Veggie Frittata with Red Pepper, Red Onion and Extra Protein

By Ethan Boldt

April 27, 2023

Veggie frittata

Do you need a new frittata recipe? Then it's time to make this Bone Broth Protein Vegetable Frittata. This isn't your standard frittata. No, this egg-based dish is loaded with fresh veggies and extra protein from Bone Broth Protein Pure.

It's one of the best easy breakfast ideas. Perfect for a weekday breakfast or a fancy brunch, this vegetable frittata can be personalized with your favorite veggies. Throw in some red bell peppers, scallions, roasted garlic, green onions or egg whites. You can't go wrong with this frittata!

Best of all, this veggie frittata is so simple to make, but it looks super fancy, perfect for entertaining weekend guests. And it's prepared in one pan — less dishes to wash! Let's get cooking.

How to Make a Veggie Frittata

Start by heating an oven-proof, all-metal sauté pan over medium-high heat. Bring the butter, bone broth and sea salt to a simmer. Add in the veggies and let it all simmer for 8 minutes uncovered. Reduce the heat to low.

Whisk the benefit-rich eggs, basil and red pepper flakes together. The fresh basil adds a ton of flavor to this protein veggie frittata, but if you don't have the herb on hand, thyme works nicely as well. And though it's optional, I love the extra "zing" the red pepper flakes add.

When the eggs are whisked, add the mixture to the pan with the bone broth protein and stir to combine. Turn the heat to medium-low. Cover the pan and cook on the stove for around five minutes.

Next, remove cover and transfer the pan to the top rack in the oven. Turn on broil and let the frittata finish cooking. Keep your eyes on the eggs in this step; you want them to set, not burn. This will take anywhere from 3-5 minutes.

That's it! This protein veggie frittata powered by bone broth is ready. I like garnishing it with some of the fresh herbs and serving with a side of avocado slices for extra performance fats and nutrition.

Consider pairing with our delicious oatmeal breakfast cookies or oatmeal breakfast cake. You can also simply go with a slice of sourdough or Ezekiel bread toast, or a fruit smoothie. Enjoy!

Other Healthy Egg Dishes

Veggie Frittata Recipe

Servings

4

Time

30 min (Prep time: 10 min; Cook time: 20 min)

Calories

181

Author

Ethan Boldt

When most of us cook eggs, we default to scrambled or fried.
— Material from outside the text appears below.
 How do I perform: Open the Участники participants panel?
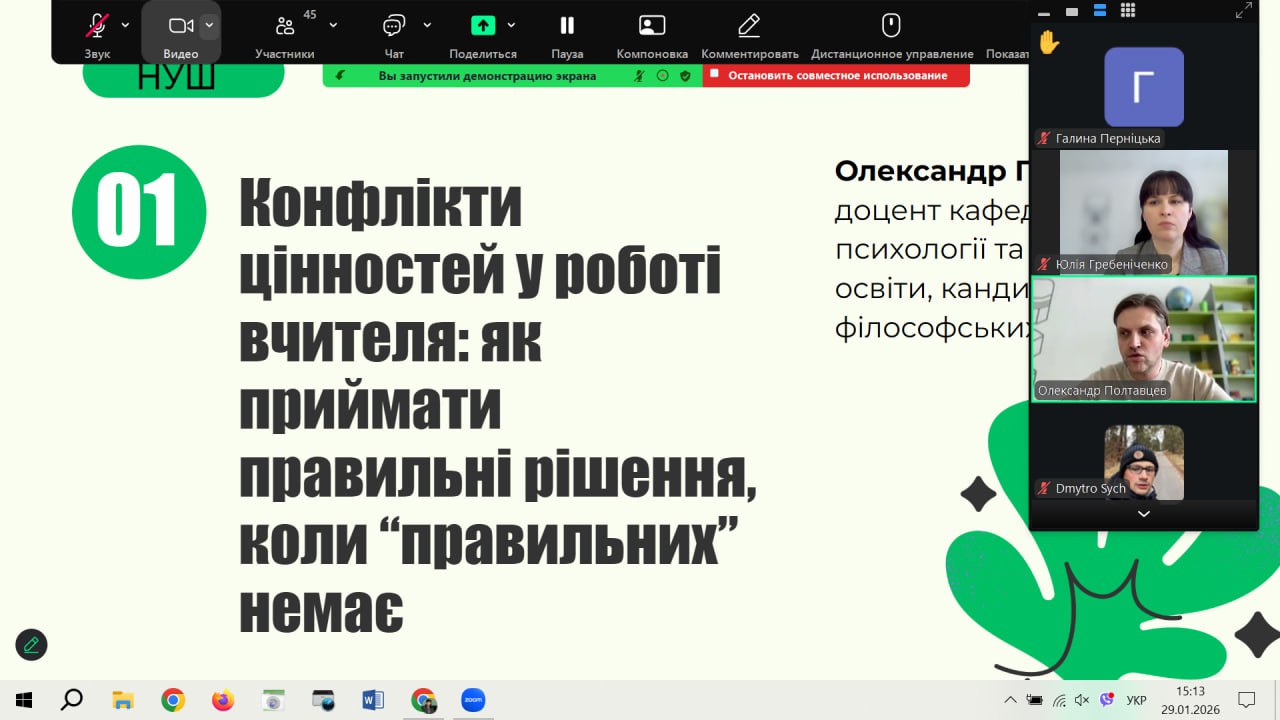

And when we get fancy, we do an omelet. But a veggie frittata is almost as easy and it elevates eggs and vegetables to a brunch-worthy breakfast. This one also features fabulous macros: 5 grams of carbs, 10 grams of fats and 18 grams of protein! Pair with a slice of sourdough or Ezekiel, or a fruit smoothie, for a perfect breakfast.

Ingredients
  • ½ tablespoon unsalted butter

  • 1 scoop of Bone Broth Protein Pure mixed in 4 ounces water

  • ½ teaspoon sea salt

  • ½ red onion, diced

  • 1 cup small broccoli florets

  • 1 cup sliced mushrooms

  • ½ red bell pepper, diced

  • 8 eggs

  • 1 tablespoon minced fresh basil

  • ¼ teaspoon crushed red pepper or chipotle flakes (optional)

Directions
  1. In a large, all-metal sauté pan over medium-high heat, add the butter, Bone Broth Protein (mixed with water first) and sea salt. Heat to a simmer.

  2. Add veggies and sauté until soft for 8 minutes, uncovered. Reduce heat to low.
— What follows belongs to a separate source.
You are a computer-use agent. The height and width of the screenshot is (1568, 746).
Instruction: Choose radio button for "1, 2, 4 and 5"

  3. In a medium bowl, whisk eggs, basil and optional pepper flakes together thoroughly.

  4. Add egg mixture to pan and stir to combine. Cover and cook on stovetop for 5 minutes.

  5. Place pan in oven on top rack and broil uncovered for 3–5 minutes, watching carefully, until eggs are set.

Nutrition

Serving Size 1 serving (159g) Calories 181, Carbs 4.8 grams, Fiber 1.2 grams, Sugar 2.2 grams, Fat 10 grams, Saturated Fat 3.7 grams, Unsaturated Fat 5.4 grams, Trans Fat 0.1 grams, Cholesterol 331 milligrams, Protein 17.6 grams, Sodium 447 milligrams (30% DV)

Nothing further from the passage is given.